## WORK TO COMPLETE:
Repeat the stretch of source data from the line containing "Image resolution: width=757" through the line containing "This screenshot has", word for word.

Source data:
----

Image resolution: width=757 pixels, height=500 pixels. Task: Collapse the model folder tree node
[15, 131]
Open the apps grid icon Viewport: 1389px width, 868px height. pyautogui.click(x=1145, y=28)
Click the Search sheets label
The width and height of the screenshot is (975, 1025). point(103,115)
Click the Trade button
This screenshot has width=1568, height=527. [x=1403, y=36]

----

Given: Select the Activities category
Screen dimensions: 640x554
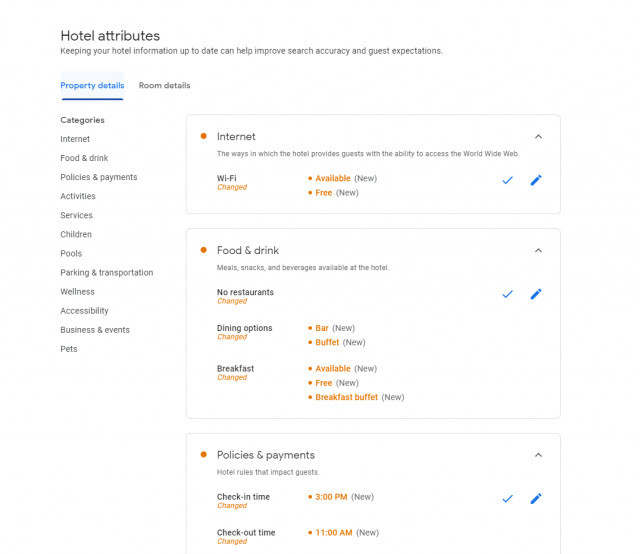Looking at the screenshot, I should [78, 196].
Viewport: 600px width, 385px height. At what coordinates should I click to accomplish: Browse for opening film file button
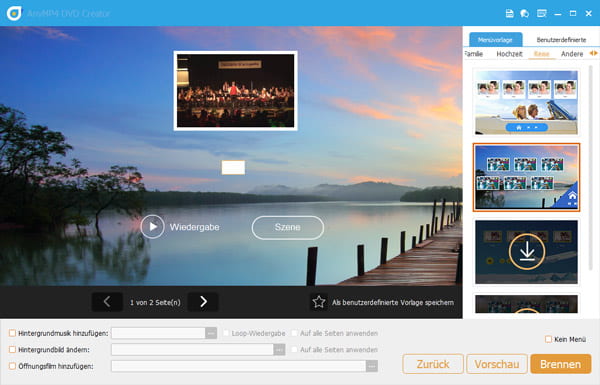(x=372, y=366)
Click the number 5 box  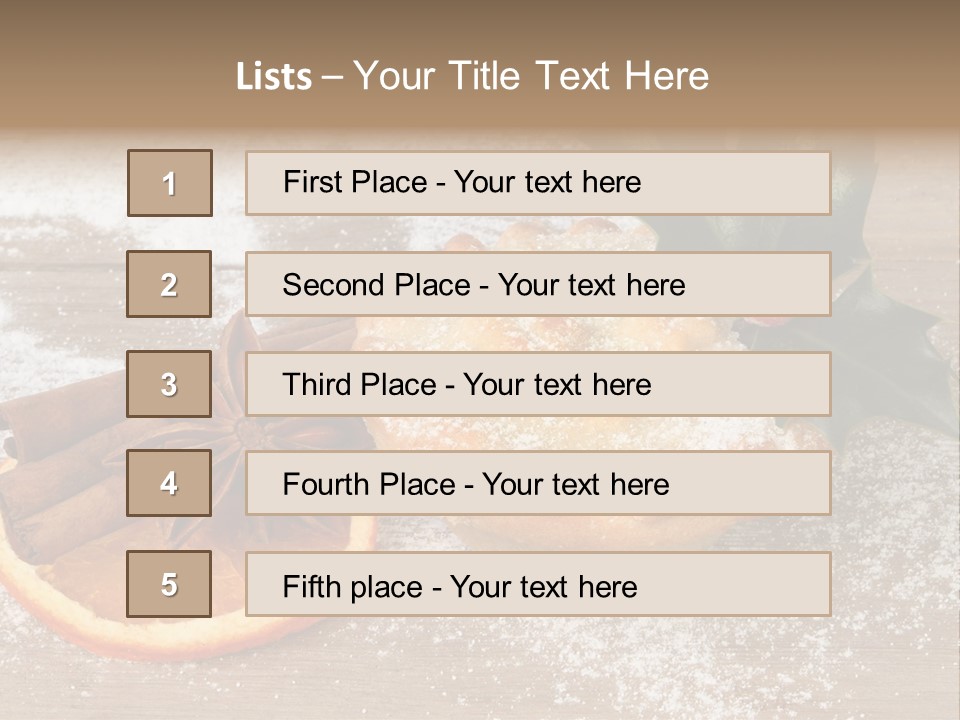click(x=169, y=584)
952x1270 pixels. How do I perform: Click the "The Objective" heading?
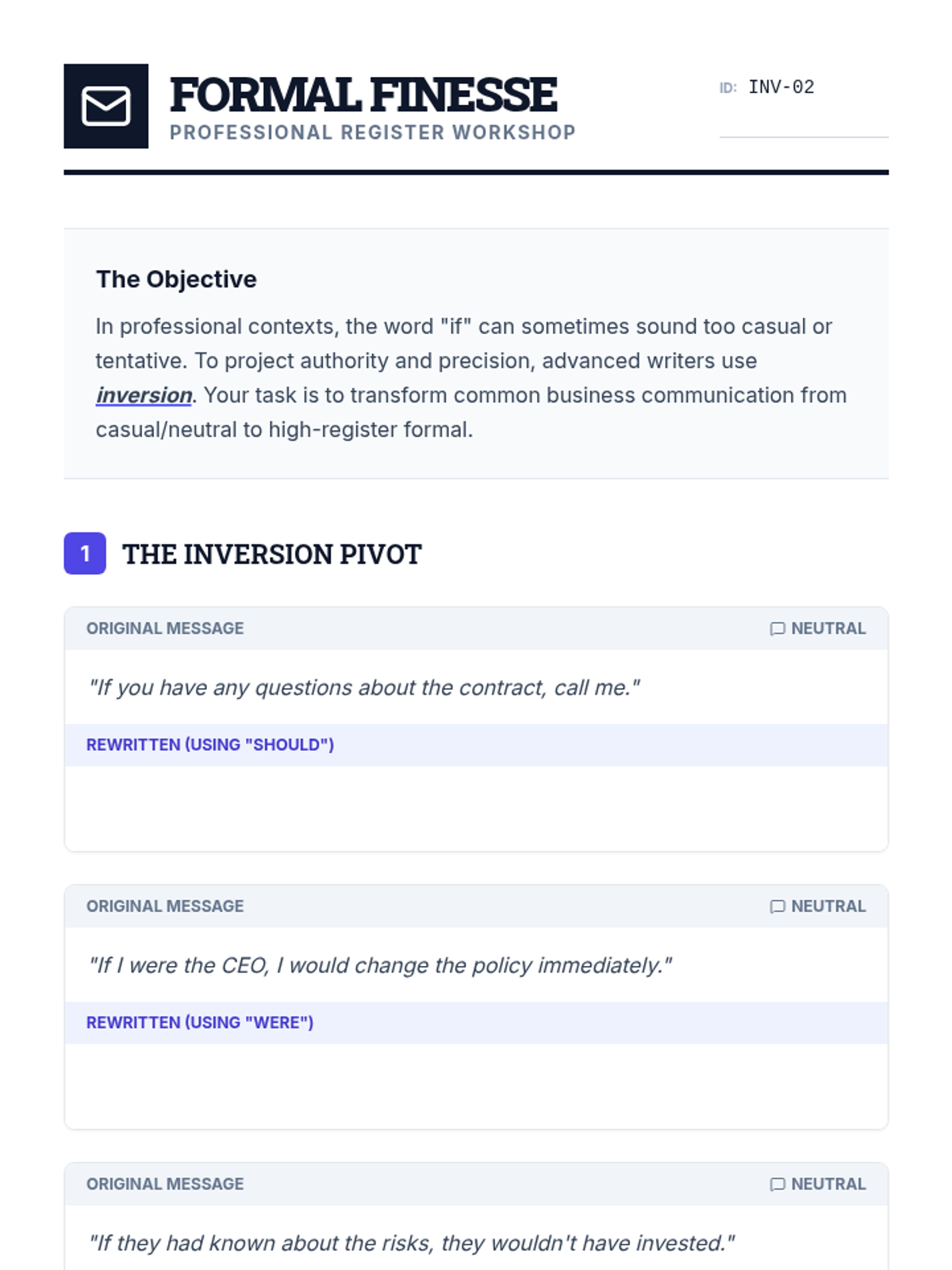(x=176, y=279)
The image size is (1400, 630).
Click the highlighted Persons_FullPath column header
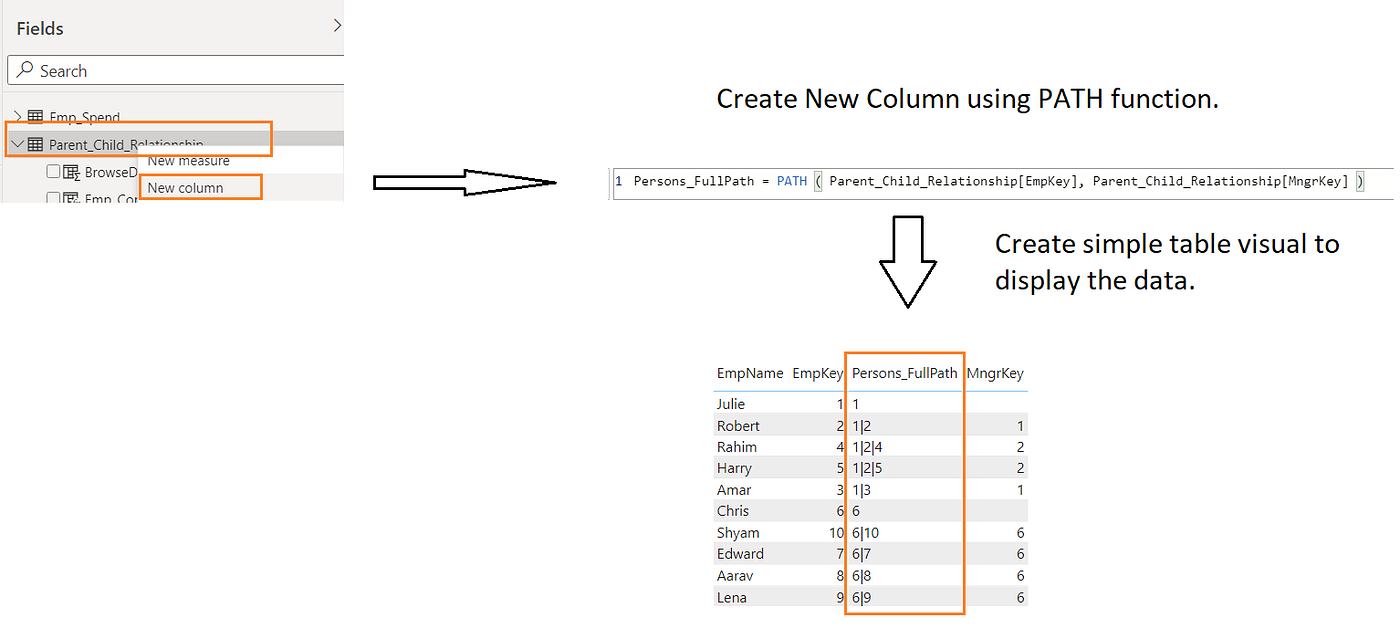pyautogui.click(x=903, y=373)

----

## WRITTEN ANSWER:
Image resolution: width=757 pixels, height=500 pixels. Task: Collapse the model folder tree node
[15, 131]
Open the apps grid icon Viewport: 1389px width, 868px height. pyautogui.click(x=1145, y=28)
Click the Search sheets label
The width and height of the screenshot is (975, 1025). point(103,115)
Click the Trade button
This screenshot has width=1568, height=527. [x=1403, y=36]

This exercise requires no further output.